TRECHO DO TEXTO:
────────

A escola risonha e bela daquele hino que cantávamos na década de 50 nunca se concretizou, nem mesmo em Summerhill. De lá para cá, a pedagogia passou por n metamorfoses, assumiu posturas as mais diversas – indo de um fantástico Paulo Freire a desastres como o banimento da repetência. Hoje, o que se constata no Brasil é a generalizada deterioração do ensino, em razão de políticas educacionais que não promovem o professor nem incentivam essa carreira. Em suma, ainda está por surgir entre nós o sistema, não digo perfeito, mas suficientemente bom para elevar a qualidade da aprendizagem e, consequentemente, a dos formados e dos futuros mestres. Essa a grande revolução que se espera e que pode fazer do brasileiro um leitor no sentido mais completo do termo.

22. É uma autora voltada para a Literatura Infantil, inclusive com Poesia... Considera que a Literatura Infantil seja somente para crianças?
Comecei na literatura escrevendo para os adultos e só oito livros mais tarde publiquei o primeiro para crianças. Daí por diante, o gosto de escrever para esse público, somado à possibilidade, que logo descobri, de também ilustrar os textos, me levou à especialização nesse gênero. É claro que tenho uma faixa etária em mira quando crio histórias, poemas ou imagens. Mas, assim como a minha “criança interna” se diverte escrevendo e ilustrando, a de outros adultos certamente poderá se identificar nos livros infanto-juvenis. Um exemplo: uma tia minha, aos 80 anos, tinha na cabeceira um livro meu de poemas para crianças que ela lia todas as noites, antes de dormir. E me dizia que se emocionava sempre... A poesia, especialmente, é uma linguagem que aproxima crianças e adultos, penso eu.

────────

ENTRADAS FORNECIDAS:
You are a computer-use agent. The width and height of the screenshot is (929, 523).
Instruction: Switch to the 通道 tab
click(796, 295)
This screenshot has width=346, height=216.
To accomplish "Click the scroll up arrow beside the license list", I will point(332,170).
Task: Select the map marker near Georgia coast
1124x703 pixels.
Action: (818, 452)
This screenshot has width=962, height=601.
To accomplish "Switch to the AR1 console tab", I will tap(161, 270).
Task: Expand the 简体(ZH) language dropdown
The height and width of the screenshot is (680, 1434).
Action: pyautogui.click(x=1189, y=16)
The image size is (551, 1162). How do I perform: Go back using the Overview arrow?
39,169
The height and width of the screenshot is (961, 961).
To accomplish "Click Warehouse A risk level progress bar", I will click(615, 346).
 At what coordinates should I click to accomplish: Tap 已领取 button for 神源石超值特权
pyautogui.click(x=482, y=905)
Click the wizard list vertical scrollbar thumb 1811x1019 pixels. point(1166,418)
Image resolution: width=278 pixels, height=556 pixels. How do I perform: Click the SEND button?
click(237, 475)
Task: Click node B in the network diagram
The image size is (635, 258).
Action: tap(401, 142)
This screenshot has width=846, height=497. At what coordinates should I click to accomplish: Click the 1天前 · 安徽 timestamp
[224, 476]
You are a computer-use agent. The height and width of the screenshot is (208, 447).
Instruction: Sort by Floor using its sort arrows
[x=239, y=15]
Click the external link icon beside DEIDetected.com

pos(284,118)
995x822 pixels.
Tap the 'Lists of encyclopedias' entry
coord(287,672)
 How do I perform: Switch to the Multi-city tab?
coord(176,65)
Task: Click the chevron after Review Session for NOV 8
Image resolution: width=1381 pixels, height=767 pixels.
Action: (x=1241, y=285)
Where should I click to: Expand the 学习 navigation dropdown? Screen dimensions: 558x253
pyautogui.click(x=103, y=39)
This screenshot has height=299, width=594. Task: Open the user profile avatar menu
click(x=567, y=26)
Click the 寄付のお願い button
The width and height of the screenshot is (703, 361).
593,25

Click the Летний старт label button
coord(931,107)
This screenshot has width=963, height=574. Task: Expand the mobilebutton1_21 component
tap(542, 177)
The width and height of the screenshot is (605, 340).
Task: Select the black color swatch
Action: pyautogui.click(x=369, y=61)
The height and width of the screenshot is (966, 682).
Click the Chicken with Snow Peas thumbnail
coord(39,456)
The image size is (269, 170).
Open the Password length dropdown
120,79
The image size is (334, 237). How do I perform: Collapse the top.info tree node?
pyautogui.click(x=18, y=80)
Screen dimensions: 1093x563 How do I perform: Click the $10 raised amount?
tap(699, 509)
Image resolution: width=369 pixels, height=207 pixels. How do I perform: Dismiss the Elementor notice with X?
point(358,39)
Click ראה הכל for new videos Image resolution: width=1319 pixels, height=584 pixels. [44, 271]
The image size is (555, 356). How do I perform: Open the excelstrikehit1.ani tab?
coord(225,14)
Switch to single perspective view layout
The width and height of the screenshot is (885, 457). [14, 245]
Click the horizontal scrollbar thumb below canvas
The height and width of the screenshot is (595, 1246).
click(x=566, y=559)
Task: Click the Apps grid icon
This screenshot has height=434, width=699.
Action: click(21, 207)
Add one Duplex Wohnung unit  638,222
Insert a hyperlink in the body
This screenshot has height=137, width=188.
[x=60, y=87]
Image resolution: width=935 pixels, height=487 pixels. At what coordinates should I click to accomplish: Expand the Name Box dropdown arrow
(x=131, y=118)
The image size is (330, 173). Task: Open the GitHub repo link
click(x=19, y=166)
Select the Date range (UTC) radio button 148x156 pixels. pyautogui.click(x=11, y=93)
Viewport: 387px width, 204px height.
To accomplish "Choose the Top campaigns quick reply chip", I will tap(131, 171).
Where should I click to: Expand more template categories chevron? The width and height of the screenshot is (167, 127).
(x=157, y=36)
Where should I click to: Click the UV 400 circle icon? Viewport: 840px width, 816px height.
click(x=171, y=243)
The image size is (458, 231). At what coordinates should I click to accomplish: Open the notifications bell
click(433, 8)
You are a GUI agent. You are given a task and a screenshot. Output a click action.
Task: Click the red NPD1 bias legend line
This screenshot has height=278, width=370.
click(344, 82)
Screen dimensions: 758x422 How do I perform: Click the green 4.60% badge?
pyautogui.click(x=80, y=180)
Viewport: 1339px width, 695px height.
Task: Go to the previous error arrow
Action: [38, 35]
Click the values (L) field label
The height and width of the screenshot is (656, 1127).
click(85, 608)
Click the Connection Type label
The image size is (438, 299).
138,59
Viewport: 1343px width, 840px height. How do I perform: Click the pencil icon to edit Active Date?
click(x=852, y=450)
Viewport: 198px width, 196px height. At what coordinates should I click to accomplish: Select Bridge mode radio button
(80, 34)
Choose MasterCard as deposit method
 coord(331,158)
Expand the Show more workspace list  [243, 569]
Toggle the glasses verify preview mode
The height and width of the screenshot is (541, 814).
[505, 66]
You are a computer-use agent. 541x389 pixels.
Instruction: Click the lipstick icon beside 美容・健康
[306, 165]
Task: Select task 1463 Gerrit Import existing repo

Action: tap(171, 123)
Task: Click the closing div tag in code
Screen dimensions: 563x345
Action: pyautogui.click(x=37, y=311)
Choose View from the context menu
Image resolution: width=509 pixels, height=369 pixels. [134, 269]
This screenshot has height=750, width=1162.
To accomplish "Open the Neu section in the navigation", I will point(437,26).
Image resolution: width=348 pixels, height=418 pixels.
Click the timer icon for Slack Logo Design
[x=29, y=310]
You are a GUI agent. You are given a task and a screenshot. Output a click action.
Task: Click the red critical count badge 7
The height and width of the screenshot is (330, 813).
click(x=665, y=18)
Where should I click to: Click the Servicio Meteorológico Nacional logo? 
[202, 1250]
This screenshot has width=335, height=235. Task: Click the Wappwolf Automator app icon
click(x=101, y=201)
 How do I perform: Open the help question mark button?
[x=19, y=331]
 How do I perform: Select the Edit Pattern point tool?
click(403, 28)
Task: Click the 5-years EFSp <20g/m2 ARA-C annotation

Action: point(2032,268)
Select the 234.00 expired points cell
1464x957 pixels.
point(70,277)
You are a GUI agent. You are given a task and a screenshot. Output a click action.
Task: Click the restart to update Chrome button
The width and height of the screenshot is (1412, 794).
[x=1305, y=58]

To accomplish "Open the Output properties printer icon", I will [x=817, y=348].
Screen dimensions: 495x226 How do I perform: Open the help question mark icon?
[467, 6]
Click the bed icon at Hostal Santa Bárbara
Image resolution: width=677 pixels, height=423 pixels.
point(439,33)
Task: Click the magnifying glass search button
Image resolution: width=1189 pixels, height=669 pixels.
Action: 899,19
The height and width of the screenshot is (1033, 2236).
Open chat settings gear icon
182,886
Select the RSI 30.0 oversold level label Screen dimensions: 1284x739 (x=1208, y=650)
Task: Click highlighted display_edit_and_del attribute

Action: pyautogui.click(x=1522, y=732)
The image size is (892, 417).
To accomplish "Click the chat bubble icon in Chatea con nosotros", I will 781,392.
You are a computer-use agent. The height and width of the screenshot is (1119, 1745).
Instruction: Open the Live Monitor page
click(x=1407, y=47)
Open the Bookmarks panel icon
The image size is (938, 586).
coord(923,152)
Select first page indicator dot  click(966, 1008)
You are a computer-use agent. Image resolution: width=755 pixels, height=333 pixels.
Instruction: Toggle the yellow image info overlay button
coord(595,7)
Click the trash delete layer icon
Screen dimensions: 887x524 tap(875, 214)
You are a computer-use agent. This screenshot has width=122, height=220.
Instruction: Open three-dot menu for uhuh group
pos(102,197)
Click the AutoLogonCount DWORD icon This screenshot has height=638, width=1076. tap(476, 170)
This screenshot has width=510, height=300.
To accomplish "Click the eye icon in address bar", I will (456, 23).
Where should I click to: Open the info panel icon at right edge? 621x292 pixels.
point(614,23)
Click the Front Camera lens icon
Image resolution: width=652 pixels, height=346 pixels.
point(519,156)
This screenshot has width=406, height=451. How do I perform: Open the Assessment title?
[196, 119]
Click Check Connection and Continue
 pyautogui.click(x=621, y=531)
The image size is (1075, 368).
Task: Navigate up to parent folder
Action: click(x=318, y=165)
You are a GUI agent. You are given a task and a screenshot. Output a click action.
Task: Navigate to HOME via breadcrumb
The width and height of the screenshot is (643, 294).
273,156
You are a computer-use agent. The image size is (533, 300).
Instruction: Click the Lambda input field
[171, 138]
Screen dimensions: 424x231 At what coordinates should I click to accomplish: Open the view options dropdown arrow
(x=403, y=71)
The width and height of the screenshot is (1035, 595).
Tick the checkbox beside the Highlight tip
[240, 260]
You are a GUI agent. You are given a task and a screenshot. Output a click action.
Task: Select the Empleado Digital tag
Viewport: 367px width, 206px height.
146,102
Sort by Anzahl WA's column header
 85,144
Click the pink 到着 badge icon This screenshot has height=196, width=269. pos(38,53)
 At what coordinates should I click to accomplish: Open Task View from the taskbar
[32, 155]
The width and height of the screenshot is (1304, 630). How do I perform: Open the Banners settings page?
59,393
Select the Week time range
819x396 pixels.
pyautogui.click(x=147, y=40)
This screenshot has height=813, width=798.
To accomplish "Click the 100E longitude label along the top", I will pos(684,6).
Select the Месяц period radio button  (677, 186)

────────

TAREFAS A REALIZAR:
(a) Resuma o parágrafo da entrevista que começa com "Comecei na literatura escrevendo" e preserve os fatos principais.
(b) Escreva a continuação da entrevista sobre literatura infantil a partir da última frase apresentada.
As entradas formam um material à parte, sem relação com a entrevista.

RESPOSTAS ÀS TAREFAS:
(a) A autora começou escrevendo para adultos e só publicou o primeiro livro infantil depois de oito obras. O prazer de escrever para crianças e a descoberta de que também podia ilustrar os textos a levaram a se especializar nesse gênero. Ela cria pensando numa faixa etária, mas acredita que a "criança interna" dos adultos também se identifica com esses livros. Um exemplo é a tia que, aos 80 anos, lia todas as noites um livro de poemas infantis da autora e sempre se emocionava. Para ela, a poesia aproxima crianças e adultos.

(b)
23. De um modo geral é difícil lidar e até romper com os entraves e as dissonâncias do espírito que paira nos grupos, e isso não é definitivamente um fenômeno apenas contemporâneo nem exclusivo do Brasil, mas percebo em você um trânsito de sua alma (nenhum sentido religioso aqui nessa palavra) que faz com que ultrapasse tais coisas com delicadeza e serenidade. Acredita que o amor pela arte da literatura pode modificar circunstâncias?
O coletivo é sempre muito difícil mesmo de administrar. Estar bem dentro de um grupo composto por pessoas com um interesse comum pode ajudar bastante, mas a consonância não é necessariamente o que acontece. As pessoas são falíveis, trazem bagagens bem distintas umas das outras, o que constitui sua riqueza, têm suas complexidades e, no campo da arte, suas ambições e vaidades também. O que não se pode, quando se é parte de um grupo ou associação, é deixar o bom senso e a serenidade serem vencidos pela paixão e pela parcialidade. Assim sendo, o amor, não somente pela arte, mas também pela harmonia, é o que mais conta.

24.Conte-nos algo sobre o livro "A Cotovia e Outras fábulas".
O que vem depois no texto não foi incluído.